Top 3 best practices for aligning and managing organizations to deliver a successful customer experience across product, marketing, sales, customer services, etc:

For an 8-year period I managed customer experience improvement at Applied Materials, the world's largest semiconductor equipment manufacturer. Applied Materials has topped its industry in customer satisfaction for the past 18 years. (http://www.eetimes.com/electronics-news/4088055/Applied-again-top-gear-vendor...) Here are our 3 best practices:

1) Involve Every Employee in Customer Experience Management:
We created 40 survey reports so that every organization had their own cut of the data. As soon as the customer feedback reports were available, we conducted a cross-functional workshop within each of the 40 organizations, to establish a common interpretation of the results at a local level, and to develop 3-5 action plans for the most urgent issues. To build ownership at the local level, we trained-the-trainer on market research results interpretation and the workshop methodology, so each organization's presenter was from within.

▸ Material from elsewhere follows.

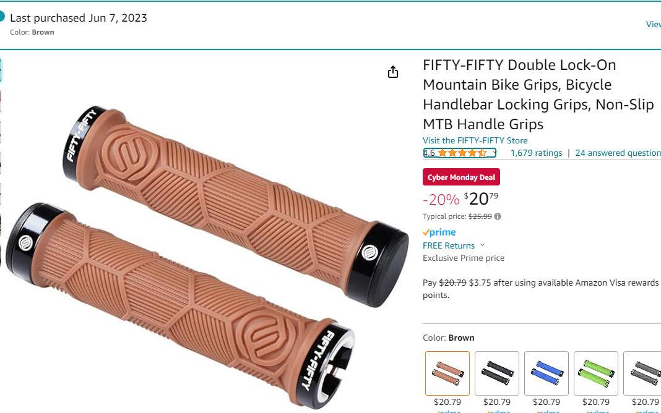Select the Brown color swatch
Image resolution: width=661 pixels, height=413 pixels.
tap(447, 373)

2) Hold Each Organization Accountable for Customer Experience Improvement:
We published all of the customer experience improvement action plan progress graphs, in a quarterly "green book" to mirror our financial "blue book" that executives were in the habit of studying for their quarterly operations reviews. Organizations that made tremendous progress received accolades, and laggards were checked on by our chief operating officer. We incorporate customer experience improvement criteria in our global team recognition program, and allowed teams to self-report their progress for quarterly competitions; this was a great success, as it heightened employee awareness of our improvement standards. We placed a significant portion of the performance-based executive bonus formula on achievement of action plan goals, and the vice president of quality held personal meetings with each of the 40 organization heads to determine whether extra credit or demerits were deemed appropriate for bonus payout, given each organization's maturity, customer base and competitive environment.

3) Build Customer-Centricity Enterprise-wide:
Our customer experience improvement initiative was initiated because our largest customer announced "If we had a choice to buy from someone else, we would!" This was an alarming wake-up call for us. We even saw many comments from other customers about our arrogance in our first years of deploying customer surveys. We realized that surveys, action plans, and achievement of improvement goals was necessary, but insufficient. I developed an internal branding campaign that embedded customer experience improvement into nearly all of our company's rituals (performance reviews, managerial training courses, annual operating plan, all-hands meetings, etc.). It also communicated customer priorities and our customer-centricity standards using every feasible method. Our internal branding initiative was aimed at "living the brand promise": walking the talk of our vision and values and lofty advertising statements.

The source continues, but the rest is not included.